• **Challenge**
Reproduce word for word the portion of the piece below on the planned cybersecurity college at Bletchley Park, from "Qufaro will provide" to "and innovation opportunities.".

Critique - Group Reports - Week 7
UK's first National College of Cybersecurity planned at Blechley Park
Bletchley Park, the home of Second World War codebreakers, will once again serve as a cryptographic hub in the UK.UK's first National College of Cybersecurity.is set to locate there.
The college, designed to train teens to defend against the growing
Cyberattacks and hacking, will open in 2018. It's envisioned as a boarding school and would offer its gifted and talented students free tuition.
Created by a new cyber security body called Qufaro, it will serve as a specialized six-form college, teaching teenagers the basics of encryption and computer science.
Qufaro will provide new courses "that do not exist in the UK today”. Designed by individuals working at the forefront of the cybersecurity industry, it ensures that students are prepared for higher education courses and workplace learning schemes. About 40% of the curriculums focus on cybersecurity - with extra about math, physics, computer science or economics.
Qufaro says it is a new initiative designed to make it simpler for those with career ambitions in cybersecurity to access the UK's cyber-specific education and innovation opportunities.
Bletchley Park was best known as the home of Britain's code-breaking team during World War II. The group helped the UK and its allies to understand scrambled messages sent by the German army. Alan Turing, an outstanding English computer scientist and mathematician, was its most notable member, helping to break the pivotal "Enigma" and "Lorenza" ciphers.
Lord Reid, former Home Secretary and chair of the Institute for Security and Resilience Studies at UCL, thinks that UK has taken significant steps to defend against cybersecurity.
"I believe it will be able to harness the legacy of this historic location to inspire the next generation”, he said “it is a fitting tribute to the incredible impact of all those who have worked at Bletchley Park over the years and I look forward to witnessing the impact I believe it can have on UK society".
Group:cybersecurity Sarah 26/11/2016
JW: Your story reads well, including a good lead. But it would be even better if you spelled out who is behind the new security body called Qufaro. (It was created by senior figures at Cyber Security Challenge UK, the National Museum of Computing at Bletchley Park, the Institute of Information Security Professionals, BT Security, and Raytheon Co, a top Pentagon supplier -- ZDNet, one of your sources, reported). Spelling out who's behind a new initiative helps put an event in context.

• **Source material**

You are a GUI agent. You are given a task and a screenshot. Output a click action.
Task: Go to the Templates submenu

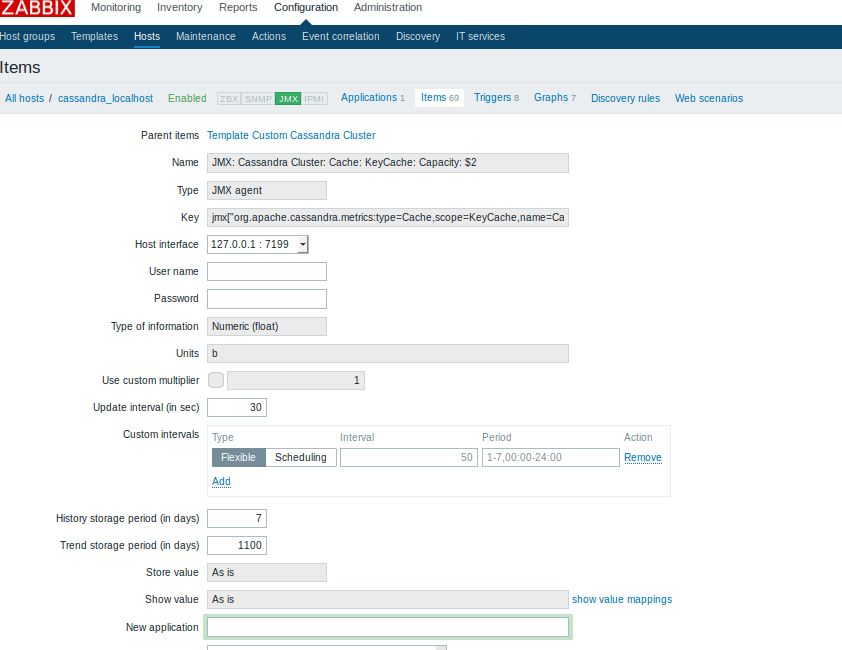[x=94, y=37]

• **Full answer**
Qufaro will provide new courses "that do not exist in the UK today”. Designed by individuals working at the forefront of the cybersecurity industry, it ensures that students are prepared for higher education courses and workplace learning schemes. About 40% of the curriculums focus on cybersecurity - with extra about math, physics, computer science or economics.
Qufaro says it is a new initiative designed to make it simpler for those with career ambitions in cybersecurity to access the UK's cyber-specific education and innovation opportunities.